Gonur Camp From 1992 the joint Ligabue Research and Study Centre and Turkmenistan Ministry of Culture archaelogical mission pinpointed and began excavation work on the Gonur necropolis as part of the research programme in the fossil delta of the River Murghab.
The tombs brought to light contained various spectacular grave goods: mirrors, large pins, cosmetics bottles, bronze armillas, silver ornamental objects, and alabaster and ceramic vases.
Many of these objects demonstrate how widely these ancient people (3rd millennium BC) traded with other Central Asiatic regions.
The discovery of such a large Bronze-Age cemetery opens an important new chapter of knowledge about proto-historic Turkmenistan cultures. Moreover, the unique nature of the find means considerable light will be cast on related regions such as Northern Afghanistan, Southern Tadzhikistan and Central and Eastern Iran. Such an important archaeological and historical discovery has not been made in the Middle East for at least twenty years. The last significant excavations were those of the large Iranian necropolises of Shahdad and Shaahr-i Sokhta.
The Gonur necropolis is destined to fill many lacunas - caused by systematic unauthorized digs - in our knowledge about the ancient history of the Middle East and Central Asia.

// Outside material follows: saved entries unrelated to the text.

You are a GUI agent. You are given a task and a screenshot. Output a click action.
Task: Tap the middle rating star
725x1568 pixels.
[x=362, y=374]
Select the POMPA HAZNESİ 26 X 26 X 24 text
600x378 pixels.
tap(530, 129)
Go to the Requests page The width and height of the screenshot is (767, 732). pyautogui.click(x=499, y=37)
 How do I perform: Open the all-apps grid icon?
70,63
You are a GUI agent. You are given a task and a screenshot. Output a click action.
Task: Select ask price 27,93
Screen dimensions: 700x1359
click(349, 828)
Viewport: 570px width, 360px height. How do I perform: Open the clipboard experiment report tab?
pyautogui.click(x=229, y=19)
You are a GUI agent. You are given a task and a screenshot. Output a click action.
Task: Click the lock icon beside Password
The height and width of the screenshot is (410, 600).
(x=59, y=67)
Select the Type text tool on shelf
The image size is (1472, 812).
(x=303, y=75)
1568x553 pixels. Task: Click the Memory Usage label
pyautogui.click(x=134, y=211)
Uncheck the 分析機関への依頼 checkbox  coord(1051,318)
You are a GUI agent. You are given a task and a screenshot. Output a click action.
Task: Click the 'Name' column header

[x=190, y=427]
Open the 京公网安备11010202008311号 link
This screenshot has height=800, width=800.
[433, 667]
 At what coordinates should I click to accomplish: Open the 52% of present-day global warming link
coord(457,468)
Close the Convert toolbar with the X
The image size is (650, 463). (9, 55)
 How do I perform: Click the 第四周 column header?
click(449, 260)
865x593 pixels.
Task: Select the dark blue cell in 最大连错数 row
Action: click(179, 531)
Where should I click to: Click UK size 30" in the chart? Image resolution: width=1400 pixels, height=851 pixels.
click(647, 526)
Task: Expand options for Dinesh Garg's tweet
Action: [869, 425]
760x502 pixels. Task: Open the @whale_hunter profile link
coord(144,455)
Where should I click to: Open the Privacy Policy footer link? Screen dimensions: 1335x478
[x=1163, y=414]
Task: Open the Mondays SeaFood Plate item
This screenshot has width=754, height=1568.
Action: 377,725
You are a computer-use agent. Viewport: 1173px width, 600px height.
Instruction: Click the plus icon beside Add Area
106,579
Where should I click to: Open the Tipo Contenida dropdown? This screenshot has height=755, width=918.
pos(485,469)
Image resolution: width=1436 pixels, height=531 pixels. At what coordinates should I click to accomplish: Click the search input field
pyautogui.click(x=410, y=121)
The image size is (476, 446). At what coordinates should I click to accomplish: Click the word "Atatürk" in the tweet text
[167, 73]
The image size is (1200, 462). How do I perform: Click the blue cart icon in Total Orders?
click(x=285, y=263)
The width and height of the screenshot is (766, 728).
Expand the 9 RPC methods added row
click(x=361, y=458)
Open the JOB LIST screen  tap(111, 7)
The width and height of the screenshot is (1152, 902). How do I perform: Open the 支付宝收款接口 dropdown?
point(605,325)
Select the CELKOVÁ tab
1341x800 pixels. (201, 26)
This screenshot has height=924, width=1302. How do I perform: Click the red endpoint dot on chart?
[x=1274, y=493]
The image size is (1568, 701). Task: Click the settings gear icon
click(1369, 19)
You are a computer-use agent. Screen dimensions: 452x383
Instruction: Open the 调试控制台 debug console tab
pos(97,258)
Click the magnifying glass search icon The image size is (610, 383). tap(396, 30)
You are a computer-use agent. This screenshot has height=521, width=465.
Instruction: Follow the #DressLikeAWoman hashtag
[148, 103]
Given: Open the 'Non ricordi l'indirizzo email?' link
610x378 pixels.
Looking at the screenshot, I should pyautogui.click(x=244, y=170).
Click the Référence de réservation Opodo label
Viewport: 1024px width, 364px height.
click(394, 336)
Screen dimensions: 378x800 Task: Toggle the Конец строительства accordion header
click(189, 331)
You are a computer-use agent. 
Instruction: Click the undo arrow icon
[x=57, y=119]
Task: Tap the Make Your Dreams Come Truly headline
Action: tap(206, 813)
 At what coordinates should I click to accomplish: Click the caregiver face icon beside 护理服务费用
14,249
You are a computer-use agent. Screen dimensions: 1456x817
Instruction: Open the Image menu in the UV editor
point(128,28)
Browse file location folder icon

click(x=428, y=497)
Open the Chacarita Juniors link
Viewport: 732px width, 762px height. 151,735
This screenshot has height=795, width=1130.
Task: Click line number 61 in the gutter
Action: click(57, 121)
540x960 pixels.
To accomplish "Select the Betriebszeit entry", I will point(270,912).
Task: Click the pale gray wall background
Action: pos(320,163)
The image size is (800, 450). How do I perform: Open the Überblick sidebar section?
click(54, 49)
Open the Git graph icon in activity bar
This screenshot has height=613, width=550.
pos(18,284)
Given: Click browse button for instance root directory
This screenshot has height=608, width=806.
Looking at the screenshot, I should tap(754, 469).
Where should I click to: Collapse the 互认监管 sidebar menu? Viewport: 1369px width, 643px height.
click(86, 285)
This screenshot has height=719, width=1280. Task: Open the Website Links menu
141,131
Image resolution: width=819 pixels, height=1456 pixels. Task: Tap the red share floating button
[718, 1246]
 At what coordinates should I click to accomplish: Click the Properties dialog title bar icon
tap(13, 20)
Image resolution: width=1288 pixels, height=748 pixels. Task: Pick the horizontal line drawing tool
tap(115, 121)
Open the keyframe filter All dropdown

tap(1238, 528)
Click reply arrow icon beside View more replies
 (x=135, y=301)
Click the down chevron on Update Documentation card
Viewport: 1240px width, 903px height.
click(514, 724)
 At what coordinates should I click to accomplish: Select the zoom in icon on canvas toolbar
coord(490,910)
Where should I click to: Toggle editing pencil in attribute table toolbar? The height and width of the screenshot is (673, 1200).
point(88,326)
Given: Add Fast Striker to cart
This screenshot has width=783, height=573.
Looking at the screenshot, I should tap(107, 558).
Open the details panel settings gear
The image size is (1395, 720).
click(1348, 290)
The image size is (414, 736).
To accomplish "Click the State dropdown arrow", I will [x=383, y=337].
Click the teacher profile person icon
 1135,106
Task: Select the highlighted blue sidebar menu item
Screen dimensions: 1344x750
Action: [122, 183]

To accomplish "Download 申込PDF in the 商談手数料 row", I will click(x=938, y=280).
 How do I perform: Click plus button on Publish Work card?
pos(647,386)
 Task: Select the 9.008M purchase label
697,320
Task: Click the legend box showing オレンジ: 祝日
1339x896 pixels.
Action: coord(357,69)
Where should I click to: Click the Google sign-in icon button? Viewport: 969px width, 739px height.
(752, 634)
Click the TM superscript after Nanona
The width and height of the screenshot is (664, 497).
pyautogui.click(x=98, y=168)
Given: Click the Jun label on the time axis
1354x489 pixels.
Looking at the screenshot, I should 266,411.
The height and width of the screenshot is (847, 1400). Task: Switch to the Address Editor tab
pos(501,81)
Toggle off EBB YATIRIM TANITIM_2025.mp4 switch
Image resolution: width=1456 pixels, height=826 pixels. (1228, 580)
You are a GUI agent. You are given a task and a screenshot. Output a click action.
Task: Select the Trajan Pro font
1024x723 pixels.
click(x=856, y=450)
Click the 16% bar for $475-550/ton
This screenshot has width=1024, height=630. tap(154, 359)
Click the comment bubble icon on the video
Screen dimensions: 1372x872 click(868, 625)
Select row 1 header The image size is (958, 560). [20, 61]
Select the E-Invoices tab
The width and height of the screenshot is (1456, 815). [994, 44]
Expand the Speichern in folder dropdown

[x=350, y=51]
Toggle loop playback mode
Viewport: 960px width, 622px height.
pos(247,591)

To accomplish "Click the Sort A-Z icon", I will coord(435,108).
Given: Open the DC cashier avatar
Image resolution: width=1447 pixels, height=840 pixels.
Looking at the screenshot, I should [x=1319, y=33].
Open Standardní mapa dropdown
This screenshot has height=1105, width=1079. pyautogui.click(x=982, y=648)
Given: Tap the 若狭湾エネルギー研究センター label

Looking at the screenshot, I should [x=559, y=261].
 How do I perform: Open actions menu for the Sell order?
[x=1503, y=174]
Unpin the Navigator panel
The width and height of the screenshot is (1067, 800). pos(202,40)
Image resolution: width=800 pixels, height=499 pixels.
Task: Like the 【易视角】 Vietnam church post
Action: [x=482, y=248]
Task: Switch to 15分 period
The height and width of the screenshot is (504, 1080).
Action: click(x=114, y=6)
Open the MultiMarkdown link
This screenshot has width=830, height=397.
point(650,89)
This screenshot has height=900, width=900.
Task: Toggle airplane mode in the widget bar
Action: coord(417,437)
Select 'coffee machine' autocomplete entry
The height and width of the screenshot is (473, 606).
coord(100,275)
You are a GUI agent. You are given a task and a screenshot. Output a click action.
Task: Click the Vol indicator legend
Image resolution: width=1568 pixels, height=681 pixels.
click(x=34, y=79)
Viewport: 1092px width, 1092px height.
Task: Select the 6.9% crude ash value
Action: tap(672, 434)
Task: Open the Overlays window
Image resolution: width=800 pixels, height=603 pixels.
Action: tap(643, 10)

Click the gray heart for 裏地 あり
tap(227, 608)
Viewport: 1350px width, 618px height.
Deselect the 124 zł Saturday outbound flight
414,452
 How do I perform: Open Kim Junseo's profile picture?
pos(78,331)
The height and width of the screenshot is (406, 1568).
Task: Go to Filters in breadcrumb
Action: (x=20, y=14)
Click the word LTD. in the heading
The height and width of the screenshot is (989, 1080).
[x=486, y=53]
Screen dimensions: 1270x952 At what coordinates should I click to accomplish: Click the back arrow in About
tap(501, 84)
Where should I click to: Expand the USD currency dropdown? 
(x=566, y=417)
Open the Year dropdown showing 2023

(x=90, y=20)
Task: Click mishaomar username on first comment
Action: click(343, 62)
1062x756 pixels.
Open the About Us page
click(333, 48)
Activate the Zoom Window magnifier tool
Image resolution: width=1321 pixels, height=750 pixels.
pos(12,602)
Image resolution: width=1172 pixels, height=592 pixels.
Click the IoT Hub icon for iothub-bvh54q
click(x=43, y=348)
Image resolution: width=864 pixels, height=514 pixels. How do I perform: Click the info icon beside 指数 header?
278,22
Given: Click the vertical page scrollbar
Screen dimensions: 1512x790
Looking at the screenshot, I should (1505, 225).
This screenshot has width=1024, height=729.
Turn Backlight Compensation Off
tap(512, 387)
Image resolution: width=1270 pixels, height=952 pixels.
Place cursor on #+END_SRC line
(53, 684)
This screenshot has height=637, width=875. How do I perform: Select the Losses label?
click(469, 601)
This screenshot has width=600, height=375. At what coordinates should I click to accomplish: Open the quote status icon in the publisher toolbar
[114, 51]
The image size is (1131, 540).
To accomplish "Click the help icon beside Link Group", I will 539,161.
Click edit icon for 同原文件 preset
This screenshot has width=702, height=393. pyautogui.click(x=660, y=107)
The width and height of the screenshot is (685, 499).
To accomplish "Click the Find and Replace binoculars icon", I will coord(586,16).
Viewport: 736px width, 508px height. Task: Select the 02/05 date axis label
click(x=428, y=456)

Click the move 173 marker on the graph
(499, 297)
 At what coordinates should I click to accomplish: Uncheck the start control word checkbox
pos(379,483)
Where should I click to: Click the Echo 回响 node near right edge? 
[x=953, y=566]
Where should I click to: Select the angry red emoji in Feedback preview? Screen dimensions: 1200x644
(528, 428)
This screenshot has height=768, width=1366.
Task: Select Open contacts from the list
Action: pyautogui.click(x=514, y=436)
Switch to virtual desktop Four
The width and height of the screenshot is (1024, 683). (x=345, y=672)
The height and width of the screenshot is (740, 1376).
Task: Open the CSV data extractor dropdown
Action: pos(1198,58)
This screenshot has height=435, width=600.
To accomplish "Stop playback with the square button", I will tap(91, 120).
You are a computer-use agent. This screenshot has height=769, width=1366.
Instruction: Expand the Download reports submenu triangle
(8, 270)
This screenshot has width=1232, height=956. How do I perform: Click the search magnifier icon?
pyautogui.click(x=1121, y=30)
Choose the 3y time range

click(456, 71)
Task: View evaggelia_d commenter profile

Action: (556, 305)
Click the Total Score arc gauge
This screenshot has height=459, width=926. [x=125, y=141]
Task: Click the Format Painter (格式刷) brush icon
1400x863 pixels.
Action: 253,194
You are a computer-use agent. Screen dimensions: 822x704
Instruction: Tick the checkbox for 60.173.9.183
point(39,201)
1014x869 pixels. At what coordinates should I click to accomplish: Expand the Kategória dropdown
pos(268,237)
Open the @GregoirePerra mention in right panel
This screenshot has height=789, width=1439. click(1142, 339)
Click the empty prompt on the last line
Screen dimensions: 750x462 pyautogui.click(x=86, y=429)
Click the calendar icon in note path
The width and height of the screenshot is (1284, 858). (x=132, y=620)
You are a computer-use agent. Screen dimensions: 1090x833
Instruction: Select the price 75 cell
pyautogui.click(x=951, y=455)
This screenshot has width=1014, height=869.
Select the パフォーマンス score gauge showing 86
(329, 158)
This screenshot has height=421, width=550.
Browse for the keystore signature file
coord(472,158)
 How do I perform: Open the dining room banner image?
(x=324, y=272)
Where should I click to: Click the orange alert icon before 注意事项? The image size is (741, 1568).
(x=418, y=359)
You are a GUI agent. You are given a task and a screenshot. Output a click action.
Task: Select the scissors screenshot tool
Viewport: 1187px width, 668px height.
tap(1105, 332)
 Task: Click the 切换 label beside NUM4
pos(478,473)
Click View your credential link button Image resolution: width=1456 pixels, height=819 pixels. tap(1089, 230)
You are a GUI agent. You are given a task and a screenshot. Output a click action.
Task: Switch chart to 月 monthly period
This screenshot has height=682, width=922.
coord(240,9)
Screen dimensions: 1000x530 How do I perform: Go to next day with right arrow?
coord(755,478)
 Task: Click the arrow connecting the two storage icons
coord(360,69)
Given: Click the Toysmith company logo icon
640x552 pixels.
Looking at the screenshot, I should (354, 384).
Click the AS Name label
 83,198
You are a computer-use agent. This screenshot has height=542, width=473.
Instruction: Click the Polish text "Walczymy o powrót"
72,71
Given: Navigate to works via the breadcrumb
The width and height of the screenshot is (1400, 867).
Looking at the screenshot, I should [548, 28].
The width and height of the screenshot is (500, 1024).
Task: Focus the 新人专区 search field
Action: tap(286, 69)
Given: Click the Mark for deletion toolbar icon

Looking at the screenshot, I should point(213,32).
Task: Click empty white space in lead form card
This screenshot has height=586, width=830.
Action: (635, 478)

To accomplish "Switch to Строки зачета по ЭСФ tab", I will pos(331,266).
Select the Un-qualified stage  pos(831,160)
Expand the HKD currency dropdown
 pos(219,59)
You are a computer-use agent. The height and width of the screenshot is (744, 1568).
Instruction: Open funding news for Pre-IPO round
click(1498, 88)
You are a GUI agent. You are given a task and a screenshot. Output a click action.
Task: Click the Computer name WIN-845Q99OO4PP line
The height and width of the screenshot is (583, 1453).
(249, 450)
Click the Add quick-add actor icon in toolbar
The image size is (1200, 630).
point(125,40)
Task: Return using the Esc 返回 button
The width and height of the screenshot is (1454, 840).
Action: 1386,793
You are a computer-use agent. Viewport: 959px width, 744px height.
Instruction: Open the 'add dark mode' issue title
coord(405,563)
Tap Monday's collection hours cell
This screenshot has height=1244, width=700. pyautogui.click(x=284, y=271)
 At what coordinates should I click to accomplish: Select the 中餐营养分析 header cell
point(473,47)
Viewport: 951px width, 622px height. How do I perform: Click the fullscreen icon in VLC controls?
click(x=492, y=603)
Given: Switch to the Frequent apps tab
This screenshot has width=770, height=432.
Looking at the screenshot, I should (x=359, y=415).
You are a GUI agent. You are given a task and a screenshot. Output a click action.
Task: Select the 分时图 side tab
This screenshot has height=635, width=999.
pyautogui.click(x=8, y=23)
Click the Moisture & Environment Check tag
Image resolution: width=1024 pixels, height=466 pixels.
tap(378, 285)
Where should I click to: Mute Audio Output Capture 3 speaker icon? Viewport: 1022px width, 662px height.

The ancient country of ancient Margush or Margiana and medieval Merv are essentially one and the same country through different chronological eras. Scientists assume that the first worldwide religion Zoroastrianism is connected with the country of Margush. Archeologist discovered four monumental fire temples there. Perhaps suffering indignity as the prophet of a new religion, Zoroaster strolled along the dusty roads of Margush. Perhaps there he began his religious mission, and there the ideas included in the holy Avesta were bom and first became well known. In the Avesta, seven regions are named where the Zoroaster's followers lived, including Mouru.

The golden age of Margush lasted from the sixteenth to the thirteenth centuries BC. The advanced city of Gonur was the capital of this great agricultural civilization. It's ancient citizens built it on a great natural elevation. In the center of the city a fortified palace enclosed by a great wall was built. The unique architecture of this construction has no corollary and represents a singular phenomenon in the history of ancient Oriental architecture. Not far from this palace a fortified temple was located, and its walls and floors were coated with white gypsum. There were several special rooms in the temple where great jars, more than one meter in height, called khums, stood lengthwise along the walls on an elevated platform. The special cult beverage khoma - saoma was kept in these. This beverage was prepared either from poppy seeds or mandrake roots. Cult beverages were widely used in Zoroastrianism. A recipe for such a drink is even given in the Avesta.

Up until now, nearly 300 large and small settlements, and 30 temples have been found in the legendary country of Margush. The most astonishing part of our travels was viewing the silent witnesses to the glory and collapse of a great culture, and literally touch these antiquities, without fear of being caught by a custodian and his shout of "hands off, without fear of facing the warning of "All rights reserved". You can breathe ancient dust, which has not changed for three milleniums, and still draws intricate patterns on halls, behind which appear fantastical mirages linking the past and the present like dappled shadows.